Тем временем Уго, получивший от Цастроцци повеление не допускать смерти Верецци, в привычный час принес ему поесть, но обнаружив, что минувшей ночью в бурю скалу разрушила молния, заключил, что Верецци утратил жизнь под развалинами, и с этой вестью явился к Цастроцци. Цастроцци, по непонятным причинам не желавший смерти Верецци, отправил Уго и Бернардо разыскать его.
После долгих поисков они нашли несчастного страдальца, по-прежнему прикованного к скале, но доведенного до истощения голодом и жестокой лихорадкой.
Они расковали его, подняли в карету и через несколько часов стремительной езды доставили бесчувственного Верецци в домик, где жила одинокая старушка. Тот домик уединенно стоял на обширной вересковой пустоши, в отдалении от всякого человеческого жилья.
Цастроцци с нетерпением дожидался их приезда; он поспешно бросился навстречу им и с демонской усмешкой оглядел сведенные мукой черты лица своей жертвы, бесчувственно повисшей на плечах Уго.

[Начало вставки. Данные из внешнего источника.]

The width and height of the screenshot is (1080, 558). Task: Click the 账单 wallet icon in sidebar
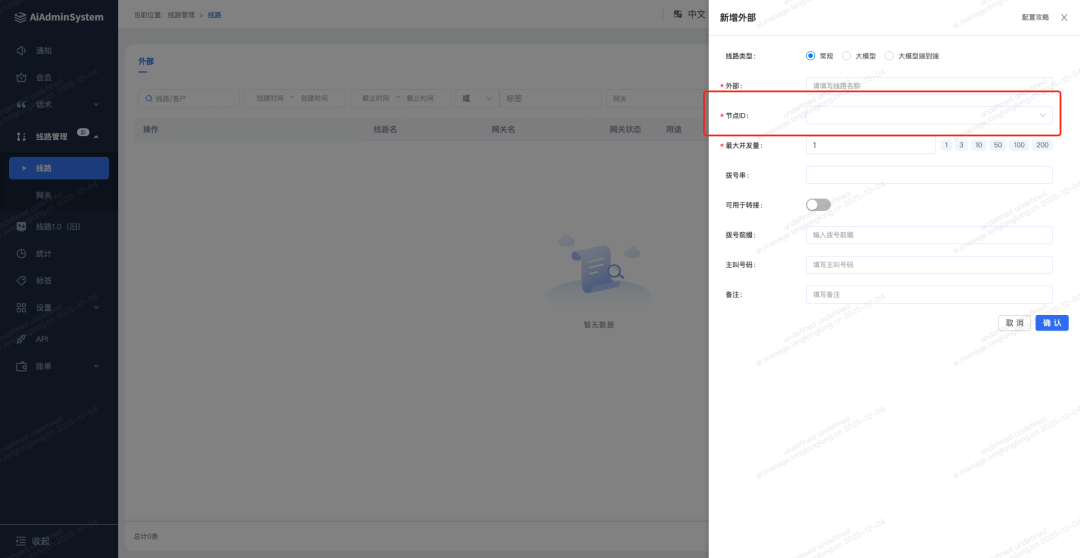tap(21, 366)
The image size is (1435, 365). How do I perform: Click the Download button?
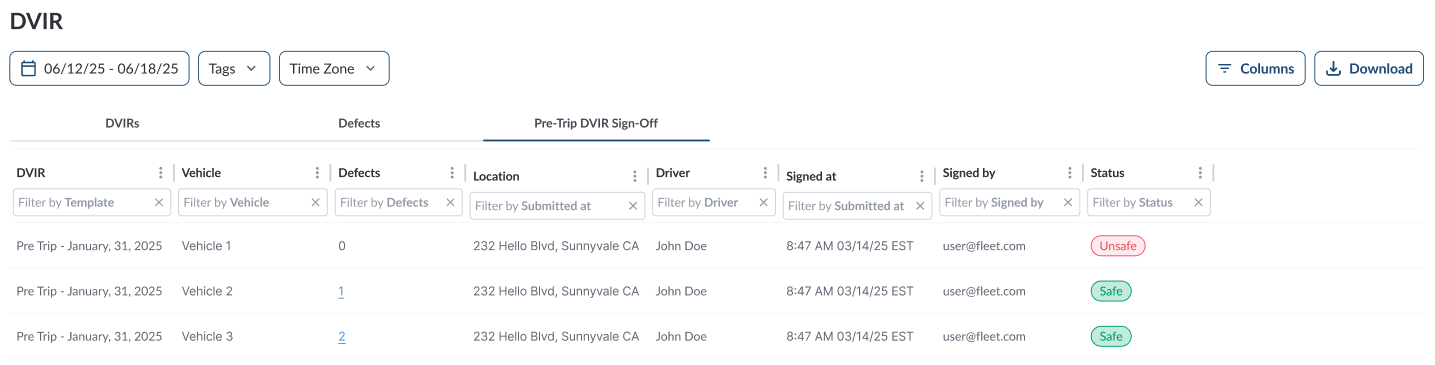pyautogui.click(x=1369, y=69)

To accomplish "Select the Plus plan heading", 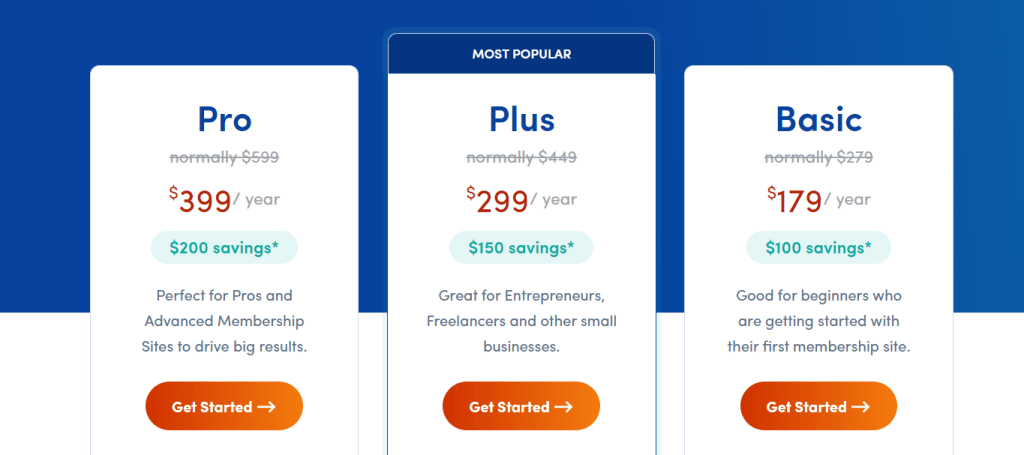I will pyautogui.click(x=522, y=119).

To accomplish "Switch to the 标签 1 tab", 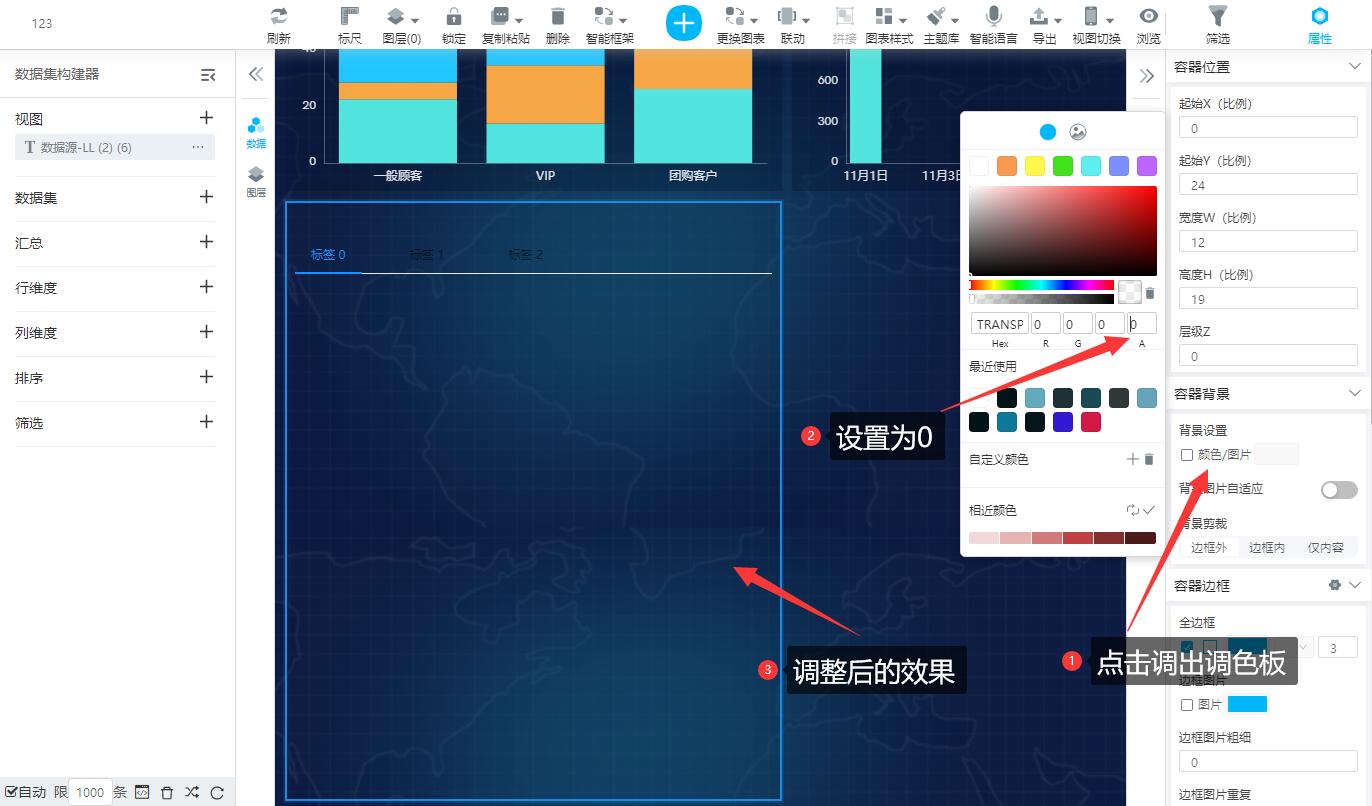I will tap(426, 254).
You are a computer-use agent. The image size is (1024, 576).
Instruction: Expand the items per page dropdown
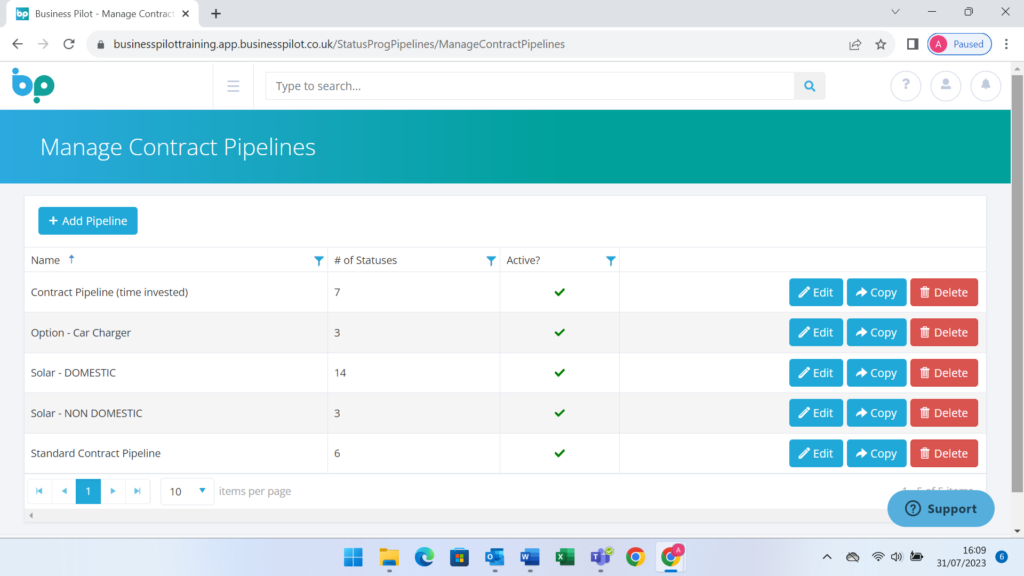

– Его жизнь не должна прерваться, – воскликнул Цастроцци. – Она нужна мне. Прикажите Бьянке приготовить постель.
Уго и вслед за ним Бернардо повиновались и внесли изможденного Верецци в дом. Послали за лекарем, который объявил, что кризис лихорадки, сразившей больного, миновал, и надлежащий уход сможет поправить его здоровье; но его мозг поразило расстройство, и для исцеления больному необходимо полное душевное спокойствие.
Цастроцци, для которого имела значение жизнь, но не счастье Верецци, увидел, что неуемная жажда мщения увлекла его слишком далеко от намеченной цели. Он увидел, что надобно прибегнуть к ухищрениям; для этого он поручил старушке уведомить его о состоянии больного, когда тот придет в себя, поскольку врач утверждал, что здешний воздух необходим для исцеления от сразившей его горячки.
Долго выздоравливал Верецци, долго томился он в бесчувственном оцепенении, в то время как его душа словно бы воспаряла ввысь, к счастливейшим пределам.